Friday, March 21, 2008

Music Room!

Yesterday was so busy. Between appointments and re-doing the house (to a point), I didn’t have time or energy to type much. We turned our guest room into a music room for me. I have four guitars, a banjo, a sax (Gran-Gran’s), a clarinet, a flute, a couple of recorders of different sizes and a keyboard. That takes care of the instruments, I think. The rest are electronic stuff and a guitar stool and music stand. And Kaye’s desk. She just uses it as a file cabinet, but moving it out of the room would be a lot more difficult than moving the bed out was. I hope having a “music room” will help me focus. There was hardly room in the bedroom to store all the stuff and practice (or open closets). I've got a framed picture of Joan Baez up and am planning a Dylan and Arlo picture so now I’ll have a place that says “practice!” the way my study says “work” and the bedroom says “sleep” (or read or paint, but there are only so many rooms in the house, and Kaye wants some of them, and we need one we can lock James in when the plumber comes or whatever).
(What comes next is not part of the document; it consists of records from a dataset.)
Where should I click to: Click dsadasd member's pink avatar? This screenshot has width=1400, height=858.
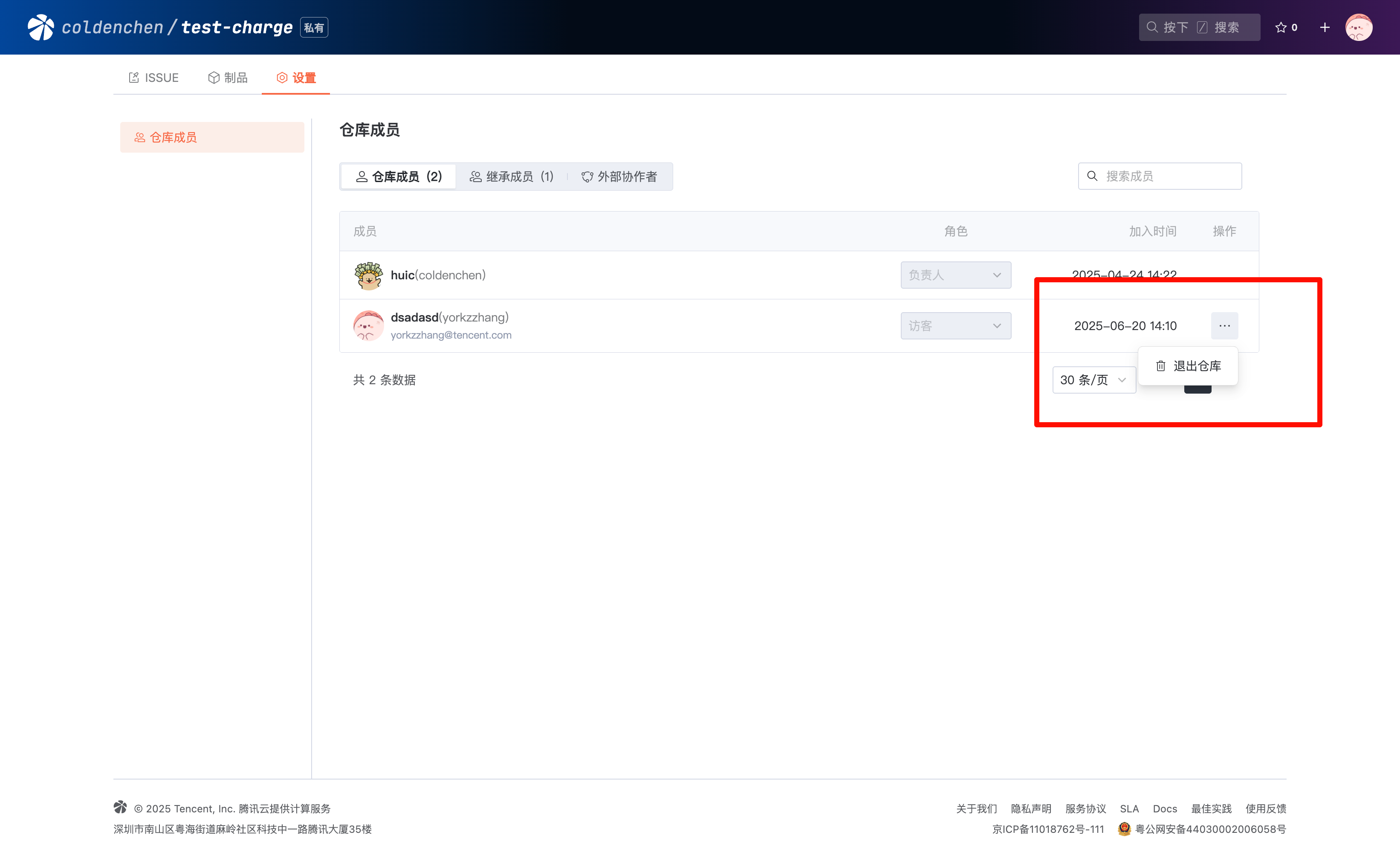pos(368,325)
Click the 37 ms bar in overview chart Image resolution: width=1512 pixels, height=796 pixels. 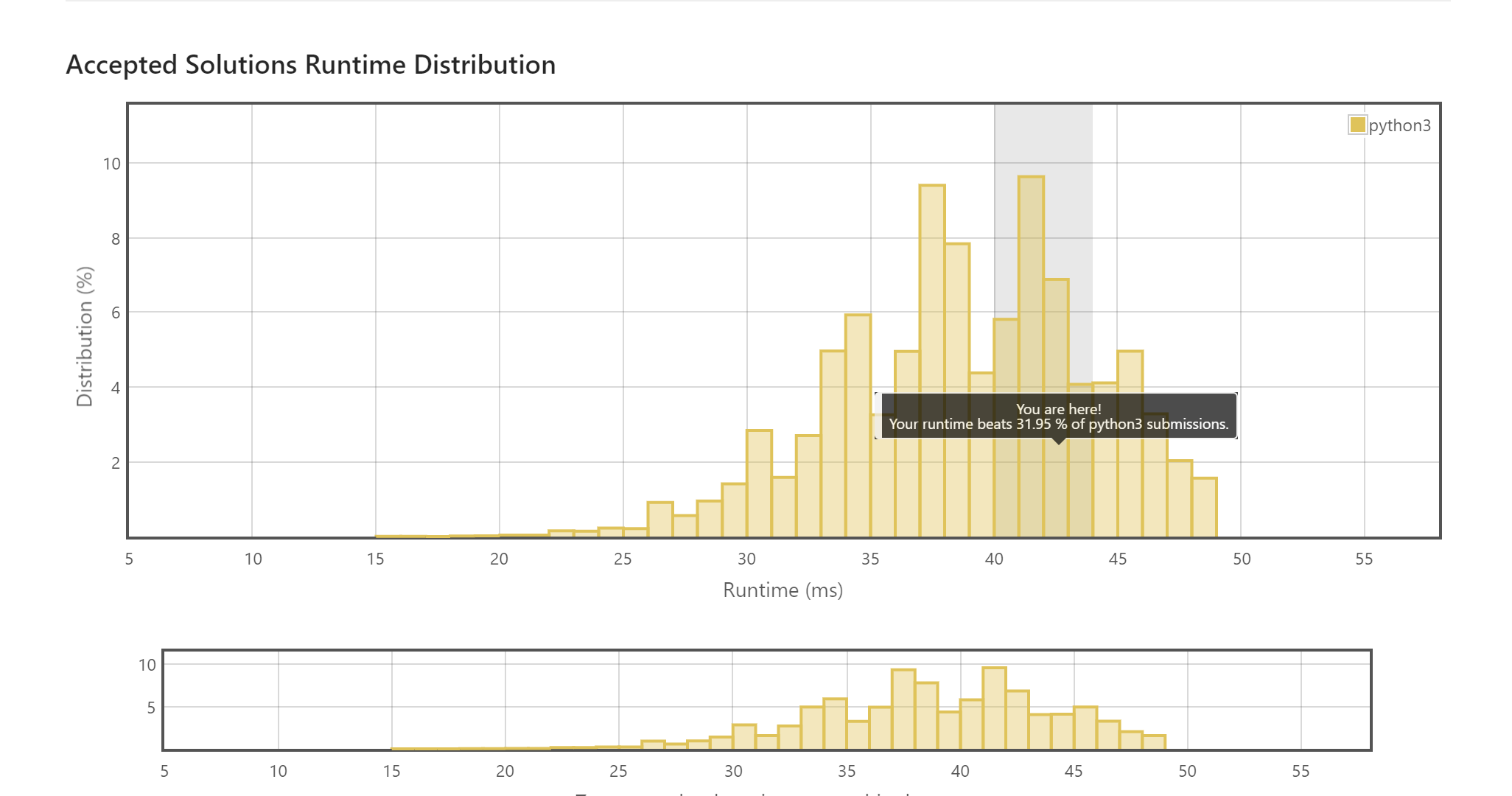(x=903, y=709)

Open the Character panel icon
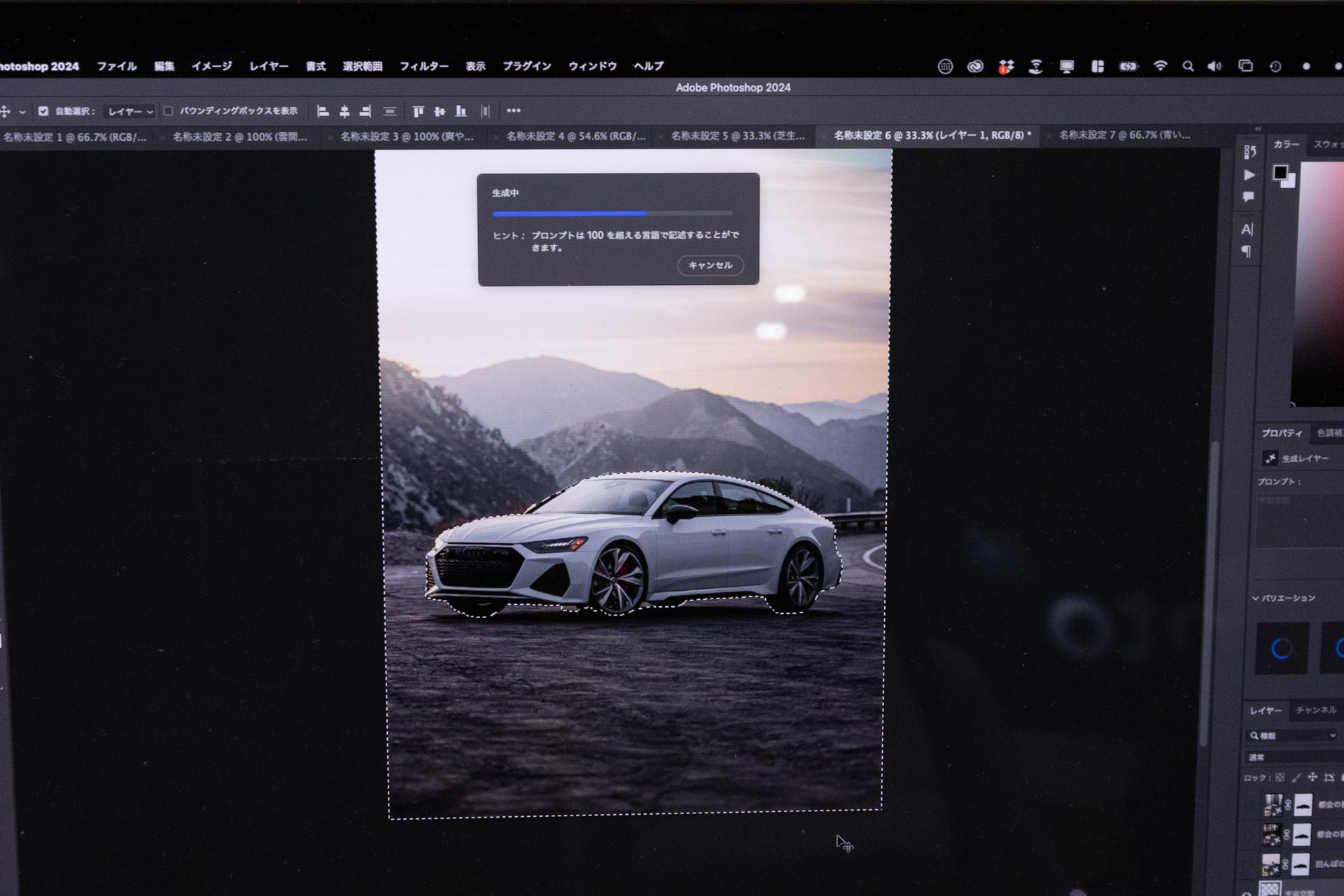pyautogui.click(x=1247, y=230)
I can’t find such a thing as a sax or clarinet mute. That’s disheartening, especially with the sax. I guess I will literally “stick a sock in it.” For now, I’ll just nap. I'm so tired . . . but grateful for the space!

I guess the bedroom can double as the recuperation room. :P

Friday, February 15, 2008

Here's to Bill


My great uncle Bill has been saying I should start a blog for, well, I didn't mark it down on my calendar, but for a long time now. I'm pretty sure that his suggestion was a defense mechanism to keep him from being the target of my every thought, but he put up with my e-mail for a good long time. Now he is eighty and cites that as an excuse for every little teensy thing, like not answering my e-mails every twenty minutes. I don't know that that's a good excuse, but I'm giving him the benefit of the doubt, never having been eighty myself. When he doesn't answer my e-mails, I really get annoying and call him. Usually he's doing something like scraping scrambled eggs off the ceiling. How they got there in the first place is something I never even bothered to ask. I mean, I try to give the man some space. I figure if you've got scrambled eggs on the ceiling, you don't need an inquisition on top of it. Now when I call, I often get an answering machine that's set not to take messages. I try not to take this personally. I just never heard of an answering machine that didn't take messages. So with tears in my eyes, I set off to think of someone else to bug with my new problem, that Bill won't even take a message from me because he has set his answering machine against me. I still have things to say. My cat, James, sleeps through half of what I say to him and my imaginary friends go play with someone else when I start to talk to them. So you can see my problem.


Hence, this blog. Someone besides me will benefit from my pontifications. I will notify Bill of its existence so that he can continue to experience my every thought.

Tomorrow night at 8:00, I will be seeing Arlo Guthrie in concert. Solo. No Pete, no Oklahoma Swing Band, just Arlo. Pete's great, but I figure he's probably scraping scrambled eggs off the ceiling and can't come make everybody sing. It's up to me and Arlo. People who haven't experienced Arlo past the "City of New Orleans" have really missed the boat. That's a great song, but not his strongest suit. He is an interactive act, like Pete, and, more important, he's smart and funny. Funny is important when your imaginary friends start forming cliques that you aren't part of. And this is a big deal, because I am actually paying to leave my house, whereas normally you have to drag me away from my desk. In all my life, I have gone to two concerts, both in the 80s: James Taylor and Joan Baez. They are major events for me, unlike my brother, Chris, who I swear went to a different concert every other weekend from seventeen to thirty, often driving hundreds of miles for the privilege.

So good morning America, how are ya? I'll be trying to learn HTML and JavaScript and all that kind of stuff that makes blogs sexy, but right now, I'm just saying hello.

And you can get anything you want at Alice's restaurant.